> _Questions_:
- A) In the article on the global stock slump, at what time do US markets open on Monday morning?
- B) Translate this sentence from the article on the global stock slump into Spanish: "Some analysts feared a repeat of 1987’s Black Monday, when a slump in US markets in mid-October led to heavy losses worldwide."
- C) Turn the paragraph beginning "In London, over €117.1 billion" from the article on the global stock slump into a short bulleted list that keeps its main facts.

> _Excerpted passage_:
»»
Global stocks plummeted worldwide on Monday as US President Donald Trump remains unwilling to back down from his ongoing tariff war and Wall Street braces for a repeat of 1987’s Black Monday.

In London, over €117.1 billion was wiped off the FTSE 100, slumping almost five per cent within the first 10 minutes of opening - following on from sharp falls in financial markets in Asia.

All eyes remain on the US when the markets open up on Monday morning, at 9.30am New York time, amid concerns that President Trump's tariffs are hammering some of its biggest companies, the Mirror UK reports.

Some analysts feared a repeat of 1987’s Black Monday, when a slump in US markets in mid-October led to heavy losses worldwide.

Market commentator and CNBC host Jim Cramer warned: "If the President doesn’t try to reach out and reward these countries and companies that play by the rules, then the 1987 scenario… the one where we went down three days and then down 22 per cent on Monday, has the most cogency."
««
> _Provided material_:
»»
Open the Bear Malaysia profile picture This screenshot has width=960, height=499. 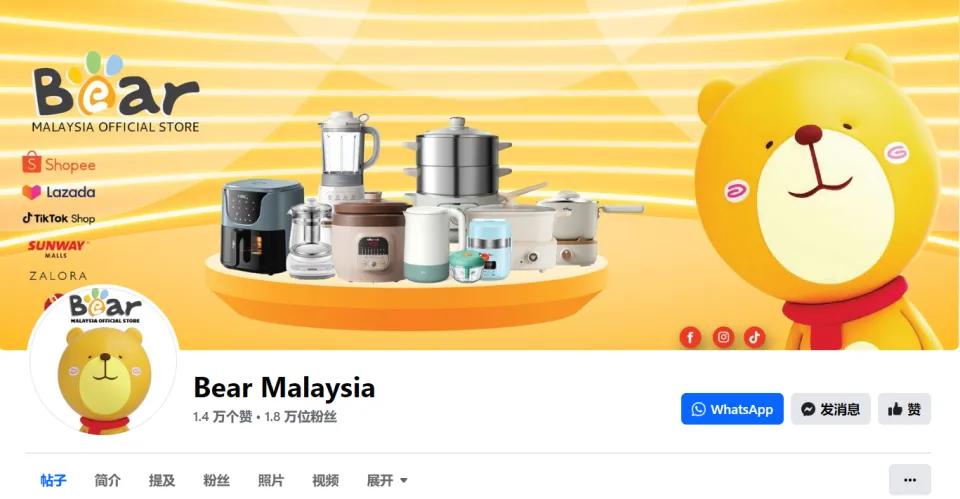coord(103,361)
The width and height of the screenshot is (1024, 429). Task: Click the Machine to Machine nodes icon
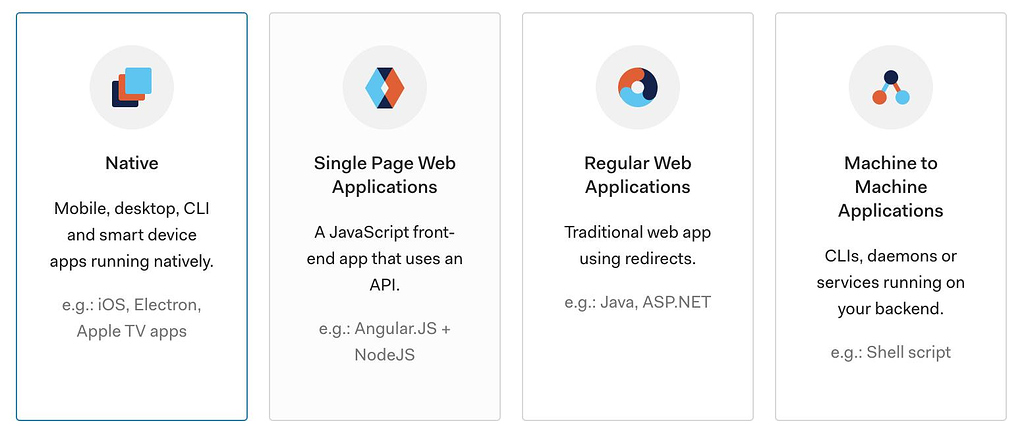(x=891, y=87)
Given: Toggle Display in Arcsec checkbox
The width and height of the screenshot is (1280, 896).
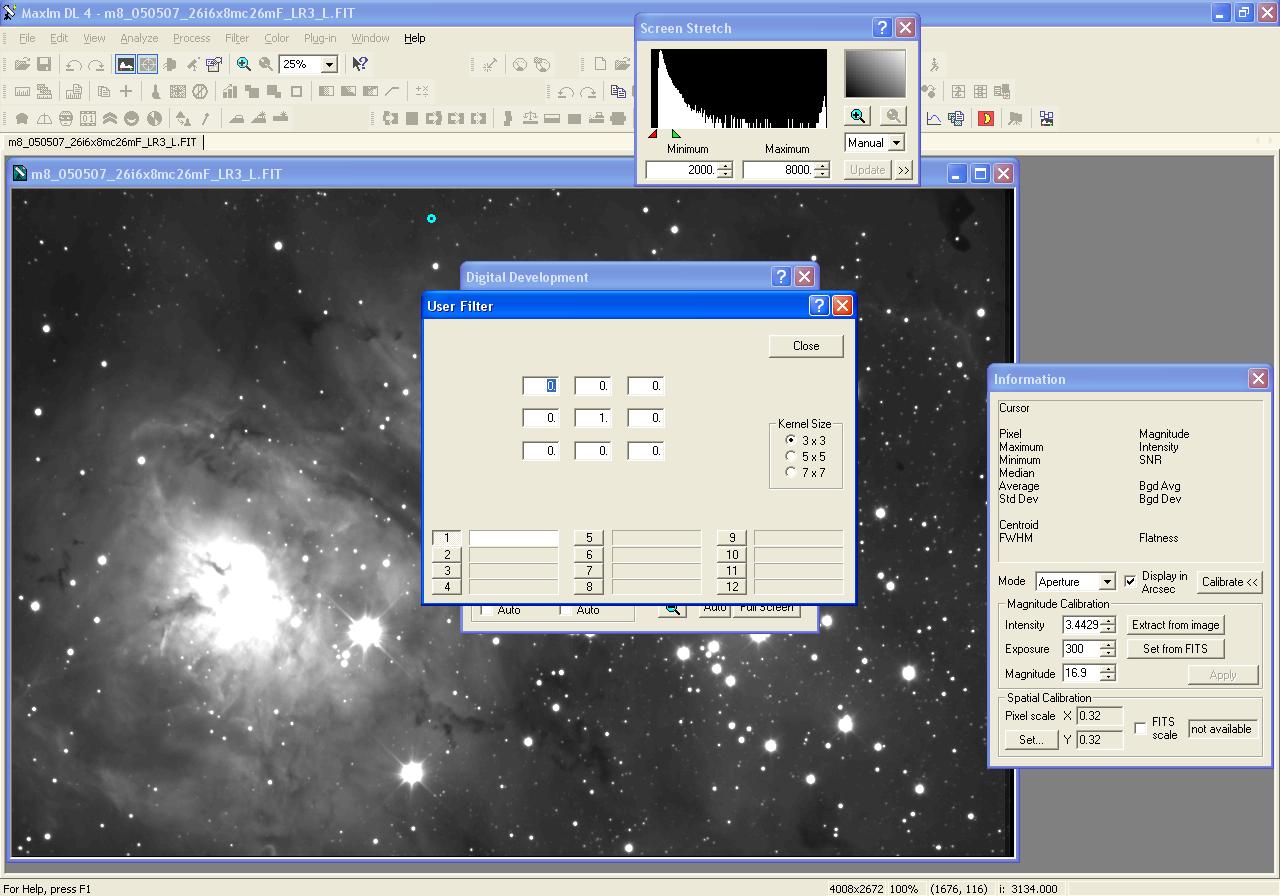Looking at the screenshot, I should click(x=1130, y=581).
««
> _List of answers_:
- A) 9.30am New York time.

- B) Algunos analistas temían una repetición del Lunes Negro de 1987, cuando una caída de los mercados estadounidenses a mediados de octubre provocó fuertes pérdidas en todo el mundo.

- C)
- Over €117.1 billion was wiped off London's FTSE 100.
- The index slumped almost five per cent within the first 10 minutes of opening.
- The fall followed sharp drops in Asian financial markets.